The NERC is a regulatory authority whose mission is to assure the effective and efficient reduction of risks to the reliability and security of the grid. NERC’s jurisdiction includes users, owners, and operators of the bulk electric system, which serves nearly 400 million people.

NERC CIP standards include regulatory elements that make collecting and archiving network traffic more important than ever. These standards require utilities to monitor network traffic data at the control center, the plant, and the substation. Utilities are subject to regular NERC compliance audits and must also regularly conduct vulnerability assessments.

Network TAPs vs SPANs

Threat detection and monitoring begins with the addition of network TAPs in power plants and substations at multiple levels of a SCADA network. TAPs give OT personnel and IT network managers secure and ready access to data from critical infrastructure systems without adding to the compliance footprint or requiring network changes. TAPs provide a vital, noninvasive, network-friendly means to monitor and examine large quantities of network traffic. Unlike SPAN ports, TAPs present no load on the network and ensure that no packets are dropped, no changes occur to the timing of frame interactions, and valuable resources are not wasted examining duplicate packets.

Once TAPs are installed, network packet brokers can capture, filter, aggregate, regenerate, and efficiently route network traffic to security tools for inspection and incident response, creating a tightly integrated compliant security solution for utilities.
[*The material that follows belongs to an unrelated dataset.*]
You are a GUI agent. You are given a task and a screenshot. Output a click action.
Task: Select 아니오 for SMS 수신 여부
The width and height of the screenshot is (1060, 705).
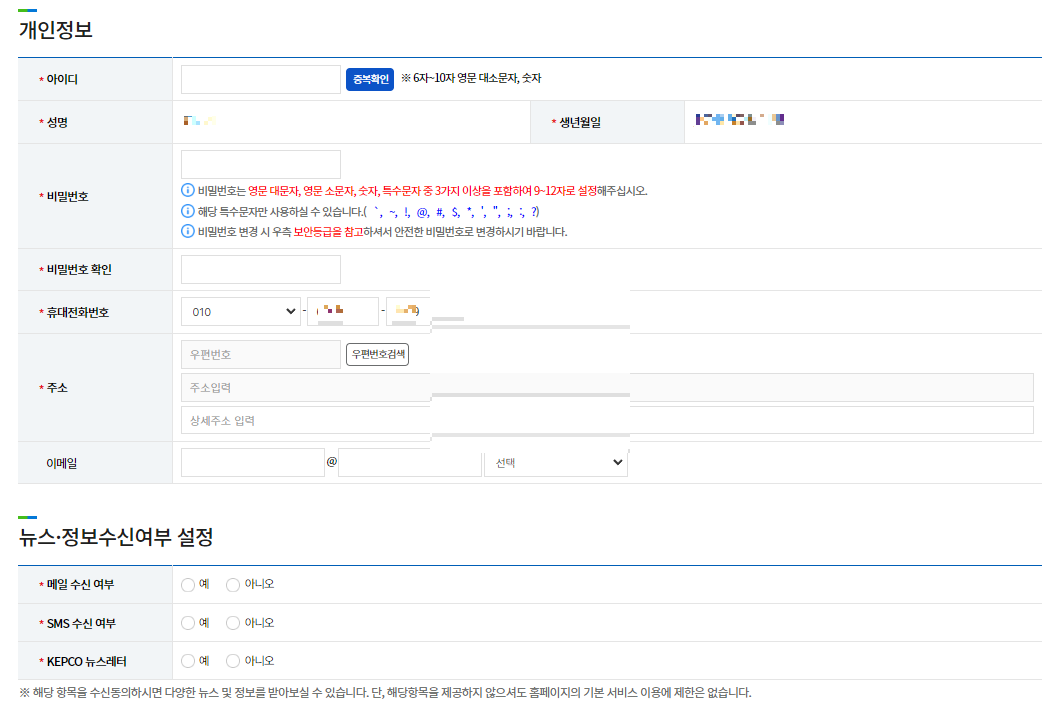tap(231, 622)
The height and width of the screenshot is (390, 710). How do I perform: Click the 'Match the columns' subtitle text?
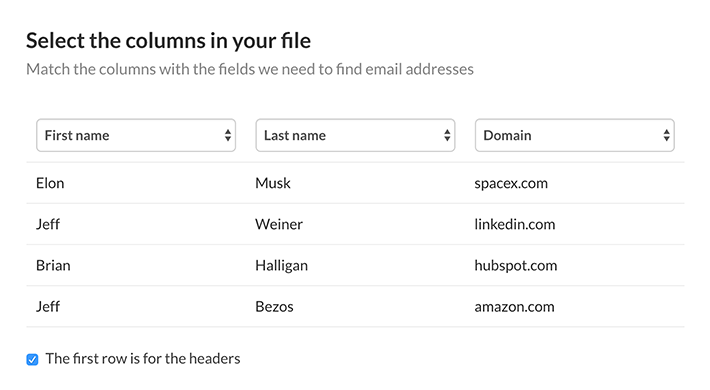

Systems that capture all network packets, (not just representative sample data) create a complete historical archive of required data to meet strict NERC audit requirements.


NERC CIP standards
The energy sector is particularly vulnerable to cyberattack.
Image by Lolly_Sun from Pixabay


Quick Guide to NERC CIP Standards

The NERC CIP standards include regulatory elements that make collecting and archiving network traffic more important than ever before.

NERC CIP-007-6 R1.1 requires constant monitoring of network. Entities are required to provide listings of allowed ports and services for each device on the network and to show that they know what is permitted and what is in use.

What it means: Network TAPS send copies of network packets for inspection as a best practice. SPAN ports are not reliable under attack when malware is flooding switch SPAN ports while TAPs are not hindered by the excessive traffic. The use of TAPs to route all network traffic to anti-malware assets for rapid examination is a highly effective way to show full compliance with CIP-007-6. TAPs also aid in detecting east/west malicious code, especially in situations where malware protection software cannot be installed on purpose-built industrial control devices.

NERC CIP-007-6 R4.1 requires entities to demonstrate that they have viable and meaningful event logging measures. Event log data is typically sent over the network to a syslog server (or similar) where the data is evaluated and stored.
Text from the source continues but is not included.